Efficacy testing of novel immersion and oral vaccines for Aeromonas hydrophila in Tilapia and Vietnamese catfish

Project summary

In 2014 the contribution of aquaculture to supply food for human consumption overtook that of wild-caught fish for the first time. Aquaculture currently contributes approximately 73.8 million tonnes of aquatic animals with a value of US$130 billion. This has increased by 10-12% from 59 million tonnes in 2011, representing the fastest growing animal production sector. Over 30 species are currently farmed, including tilapia and Pangasius (Vietnamese catfish also known as Tra catfish). These fish species are farmed in low and middle-income countries (LMICs) and provide an important source of revenue for many low income families supplying both the domestic and export market.

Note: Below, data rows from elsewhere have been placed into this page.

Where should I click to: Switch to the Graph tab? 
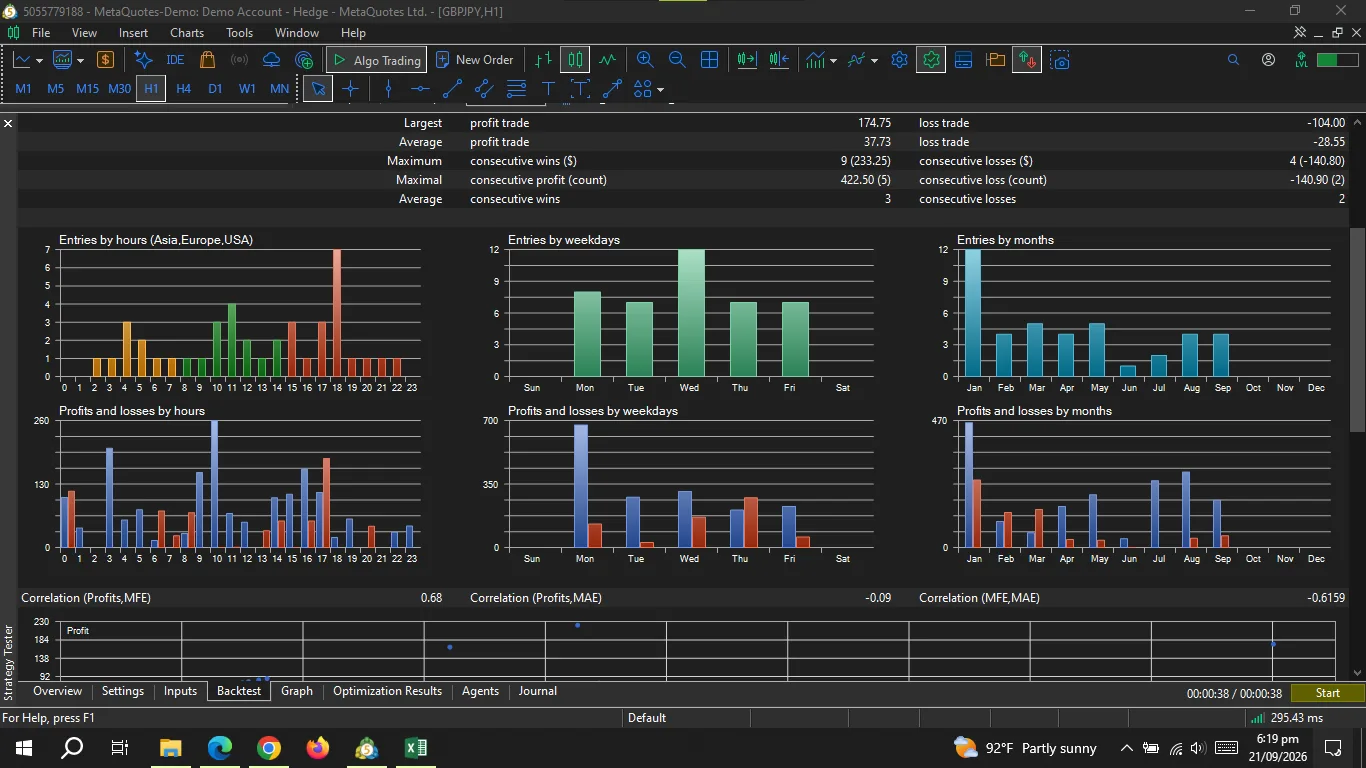click(297, 691)
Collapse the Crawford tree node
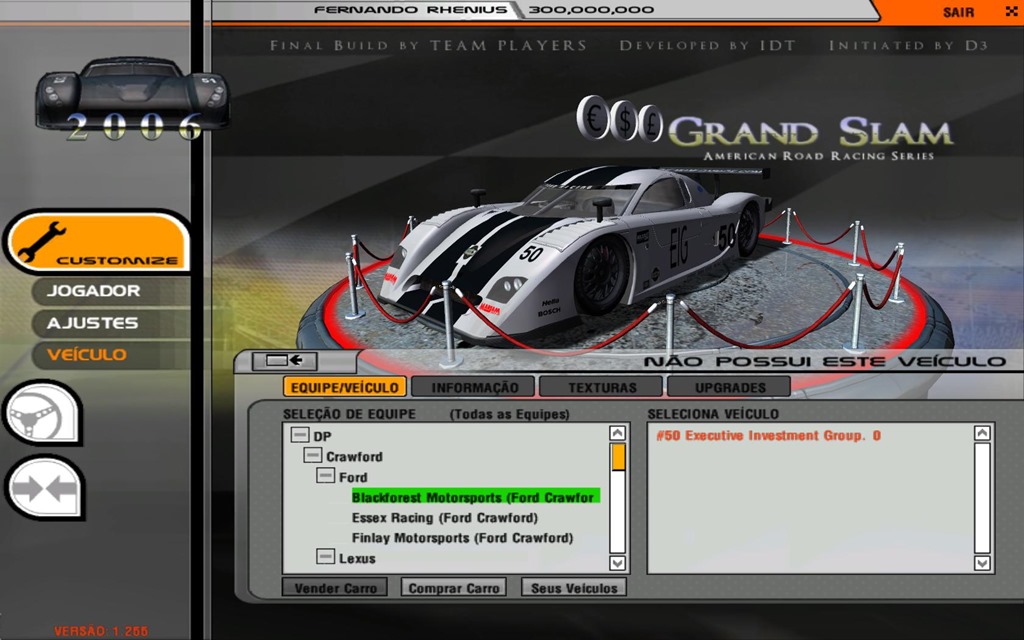The height and width of the screenshot is (640, 1024). [x=312, y=456]
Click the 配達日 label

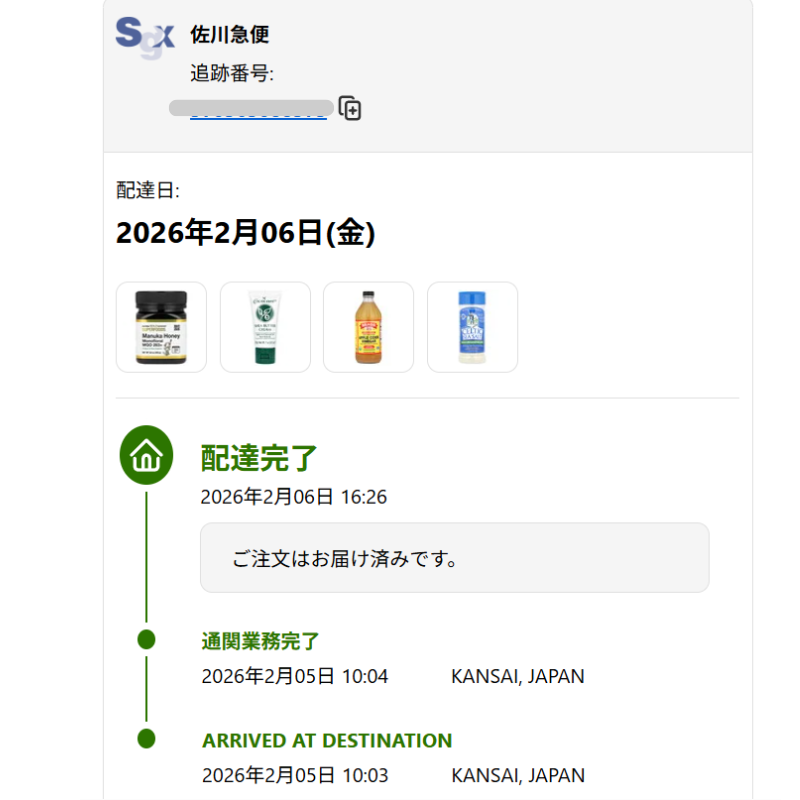point(148,191)
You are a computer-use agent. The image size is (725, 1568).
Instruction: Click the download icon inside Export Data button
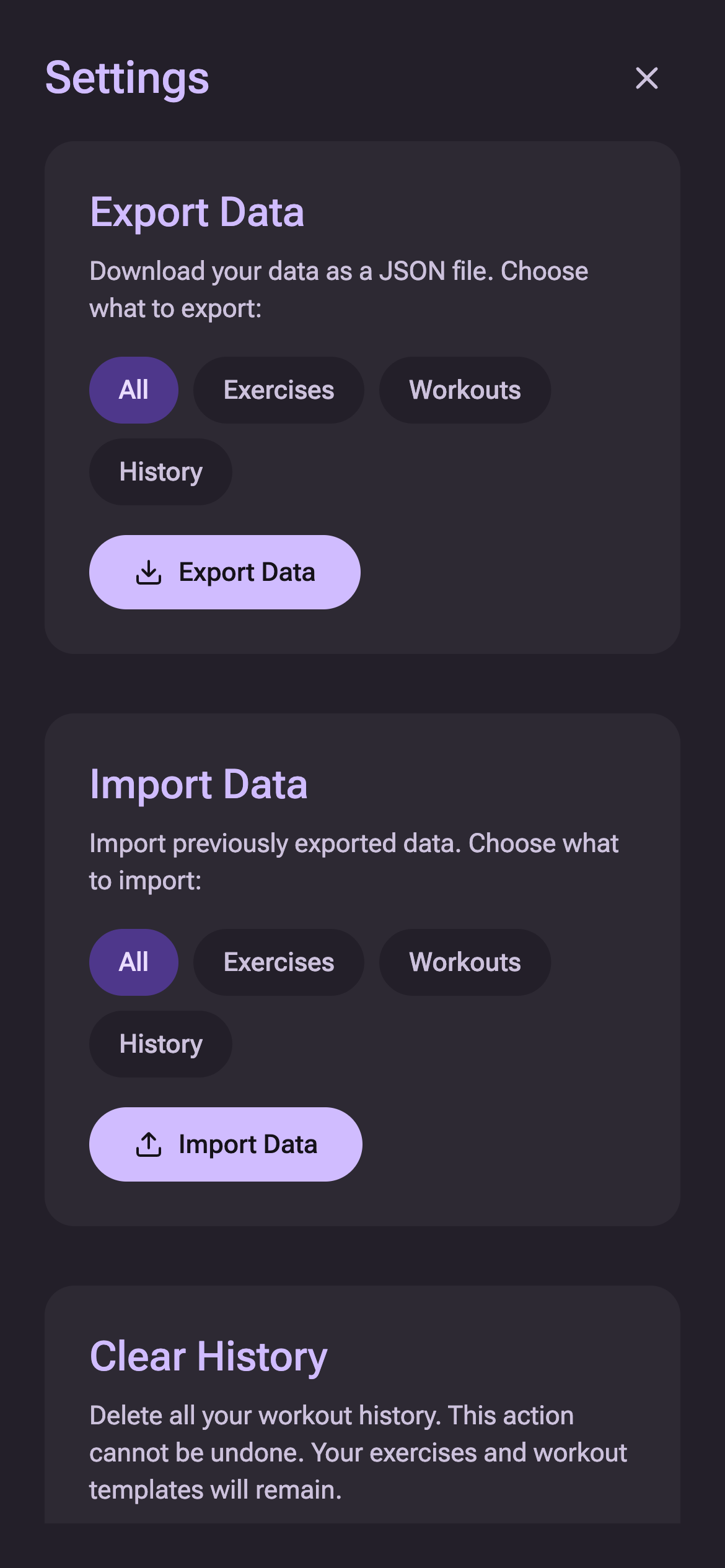point(149,572)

Tilapia production is rapidly increasing with Egypt the third largest global producer. Tilapia and Vietnamese catfish are both produced in Vietnam. Although Vietnamese catfish production increased dramatically between 2004 and 2008, the export market has since levelled off due to public concern over disease and over use of antibiotics. Currently, disease outbreaks caused by Aeromonas hydrophila are having a major economic impact on aquaculture in both countries. No vaccine is currently available in Egypt and despite a vaccine being available for use in Vietnamese catfish, antibiotics remain the treatment of choice due to doubts over vaccine effectiveness (A. hydrophila strains are highly diverse) and the high cost of the vaccine (administered by injecting individual sedated fish). The widespread use of antibiotics within farms can encourage antimicrobial resistance, reducing the treatment options for both fish and human infection. Through a collaboration of scientists from Vietnam, Egypt and the UK we plan to test the efficacy of novel vaccines that can be easily administered (i.e. immersion and oral vaccines), without the need for highly trained personnel and specialist equipment. Such vaccines are urgently needed to help prevent A. hydrophila disease outbreaks and reduce antibiotic use in both tilapia and Vietnamese catfish aquaculture.